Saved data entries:
----

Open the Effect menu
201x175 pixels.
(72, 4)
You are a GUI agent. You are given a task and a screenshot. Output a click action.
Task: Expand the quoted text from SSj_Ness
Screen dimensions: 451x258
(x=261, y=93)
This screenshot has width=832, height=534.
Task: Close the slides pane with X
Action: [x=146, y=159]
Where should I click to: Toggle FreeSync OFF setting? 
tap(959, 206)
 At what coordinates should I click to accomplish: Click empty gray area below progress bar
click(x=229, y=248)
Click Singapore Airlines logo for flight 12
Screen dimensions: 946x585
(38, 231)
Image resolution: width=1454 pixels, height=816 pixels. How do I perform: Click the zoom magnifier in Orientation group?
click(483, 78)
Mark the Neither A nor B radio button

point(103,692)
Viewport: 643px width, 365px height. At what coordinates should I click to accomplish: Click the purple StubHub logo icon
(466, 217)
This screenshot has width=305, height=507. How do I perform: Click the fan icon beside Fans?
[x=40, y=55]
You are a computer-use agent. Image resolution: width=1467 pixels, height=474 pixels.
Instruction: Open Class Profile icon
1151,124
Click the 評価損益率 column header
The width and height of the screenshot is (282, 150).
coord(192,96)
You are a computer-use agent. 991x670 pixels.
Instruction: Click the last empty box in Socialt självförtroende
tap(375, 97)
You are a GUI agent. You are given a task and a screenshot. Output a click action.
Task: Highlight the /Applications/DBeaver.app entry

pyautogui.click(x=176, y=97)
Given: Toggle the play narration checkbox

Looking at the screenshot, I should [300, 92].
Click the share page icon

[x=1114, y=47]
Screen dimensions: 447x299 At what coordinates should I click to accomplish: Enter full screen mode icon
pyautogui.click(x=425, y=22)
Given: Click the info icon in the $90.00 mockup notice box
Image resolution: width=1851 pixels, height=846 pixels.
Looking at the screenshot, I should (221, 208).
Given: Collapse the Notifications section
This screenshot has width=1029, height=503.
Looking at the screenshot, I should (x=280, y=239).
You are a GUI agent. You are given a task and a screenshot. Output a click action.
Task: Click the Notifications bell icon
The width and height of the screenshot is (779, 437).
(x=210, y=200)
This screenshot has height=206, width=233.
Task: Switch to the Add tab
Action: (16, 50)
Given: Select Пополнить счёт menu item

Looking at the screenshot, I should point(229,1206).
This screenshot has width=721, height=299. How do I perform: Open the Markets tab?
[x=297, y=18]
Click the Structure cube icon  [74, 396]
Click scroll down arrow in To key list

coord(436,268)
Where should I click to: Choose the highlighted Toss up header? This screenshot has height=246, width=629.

----

• _What you will do_: The full set of records above is to be printed again verbatim.

• _Written answer_:
Open the Effect menu
201x175 pixels.
(72, 4)
You are a GUI agent. You are given a task and a screenshot. Output a click action.
Task: Expand the quoted text from SSj_Ness
Screen dimensions: 451x258
(x=261, y=93)
This screenshot has width=832, height=534.
Task: Close the slides pane with X
Action: [x=146, y=159]
Where should I click to: Toggle FreeSync OFF setting? 
tap(959, 206)
 At what coordinates should I click to accomplish: Click empty gray area below progress bar
click(x=229, y=248)
Click Singapore Airlines logo for flight 12
Screen dimensions: 946x585
(38, 231)
Image resolution: width=1454 pixels, height=816 pixels. How do I perform: Click the zoom magnifier in Orientation group?
click(483, 78)
Mark the Neither A nor B radio button

point(103,692)
Viewport: 643px width, 365px height. At what coordinates should I click to accomplish: Click the purple StubHub logo icon
(466, 217)
This screenshot has width=305, height=507. How do I perform: Click the fan icon beside Fans?
[x=40, y=55]
You are a computer-use agent. Image resolution: width=1467 pixels, height=474 pixels.
Instruction: Open Class Profile icon
1151,124
Click the 評価損益率 column header
The width and height of the screenshot is (282, 150).
coord(192,96)
You are a computer-use agent. 991x670 pixels.
Instruction: Click the last empty box in Socialt självförtroende
tap(375, 97)
You are a GUI agent. You are given a task and a screenshot. Output a click action.
Task: Highlight the /Applications/DBeaver.app entry

pyautogui.click(x=176, y=97)
Given: Toggle the play narration checkbox

Looking at the screenshot, I should [300, 92].
Click the share page icon

[x=1114, y=47]
Screen dimensions: 447x299 At what coordinates should I click to accomplish: Enter full screen mode icon
pyautogui.click(x=425, y=22)
Given: Click the info icon in the $90.00 mockup notice box
Image resolution: width=1851 pixels, height=846 pixels.
Looking at the screenshot, I should (221, 208).
Given: Collapse the Notifications section
This screenshot has width=1029, height=503.
Looking at the screenshot, I should (x=280, y=239).
You are a GUI agent. You are given a task and a screenshot. Output a click action.
Task: Click the Notifications bell icon
The width and height of the screenshot is (779, 437).
(x=210, y=200)
This screenshot has height=206, width=233.
Task: Switch to the Add tab
Action: (16, 50)
Given: Select Пополнить счёт menu item

Looking at the screenshot, I should point(229,1206).
This screenshot has width=721, height=299. How do I perform: Open the Markets tab?
[x=297, y=18]
Click the Structure cube icon  [74, 396]
Click scroll down arrow in To key list

coord(436,268)
Where should I click to: Choose the highlighted Toss up header? This screenshot has height=246, width=629.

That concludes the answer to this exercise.